Eric Blake from Red Hat notes: The LXC driver will open paths under /proc/$PID/root for some operations it performs on running guests. For the virDomainShutdown and virDomainReboot APIs it will use this to access the /dev/initctl path in the container. For the virDomainDeviceAttach / virDomainDeviceDettach APIs it will use this to create device nodes in the container's /dev filesystem. If any of the path components under control of the container are symlinks the container can cause the libvirtd daemon to access the incorrect files. Impact ------ A container can cause the administrator to shutdown or reboot the host OS if /dev/initctl in the container is made to be an absolute symlink back to itself or /run/initctl. A container can cause the host administrator to mknod in an arbitrary host directory when invoking the virDomainDeviceAttach API by replacing '/dev' with an absolute symlink.
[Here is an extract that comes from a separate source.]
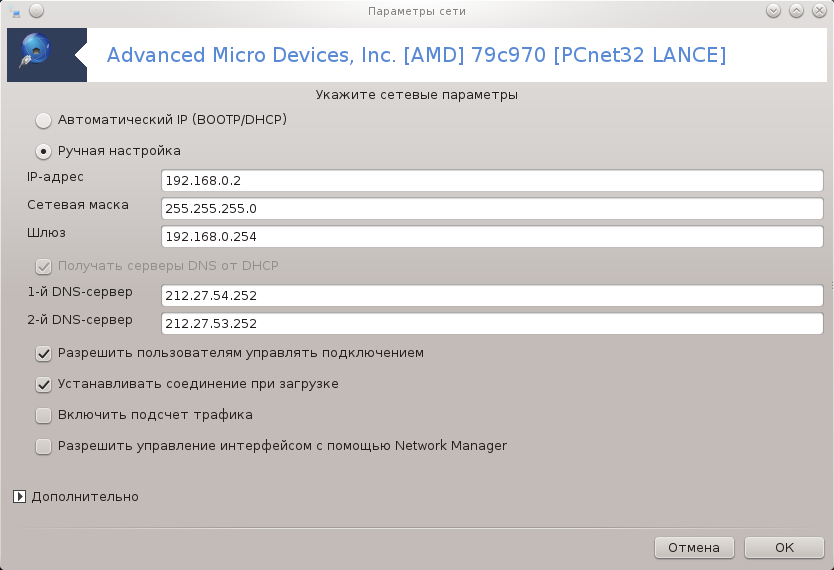
Task: Minimize the Параметры сети window
Action: coord(773,11)
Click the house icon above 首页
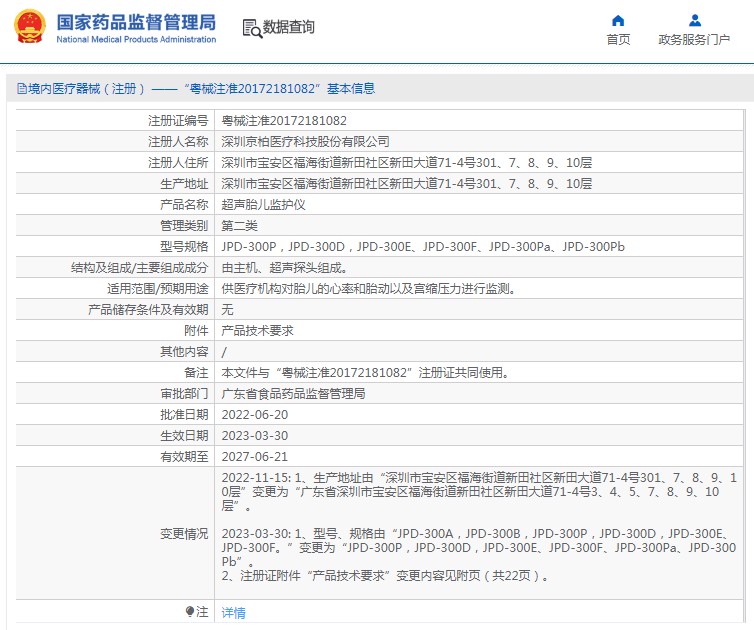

A container can cause the host administrator to delete host device when invoking the virDomainDeviceDettach API by replacing '/dev' with an absolute symlink. Workaround ---------- Do not use the virDomainShutdown or virDomainReboot APIs without also passing the VIR_DOMAIN_SHUTDOWN_SIGNAL or VIR_DOMAIN_REBOOT_SIGNAL flags respectively. These will cause the LXC driver to send a SIGTERM or SIGHUP signal respectively, to the init process instead of using /dev/initct. Do not use the virDomainDeviceAttach or virDomainDeviceDetach APIs at all unless the guest OS is trusted. This issue affects the versions of libvirt in Fedora 19 and later. Red Hat Enterprise Linux 5 and 6 are not affected.
Created libvirt tracking bugs for this issue: Affects: fedora-all [bug 1048628]
libvirt-1.1.3.4-1.fc20 has been pushed to the Fedora 20 stable repository. If problems still persist, please make note of it in this bug report.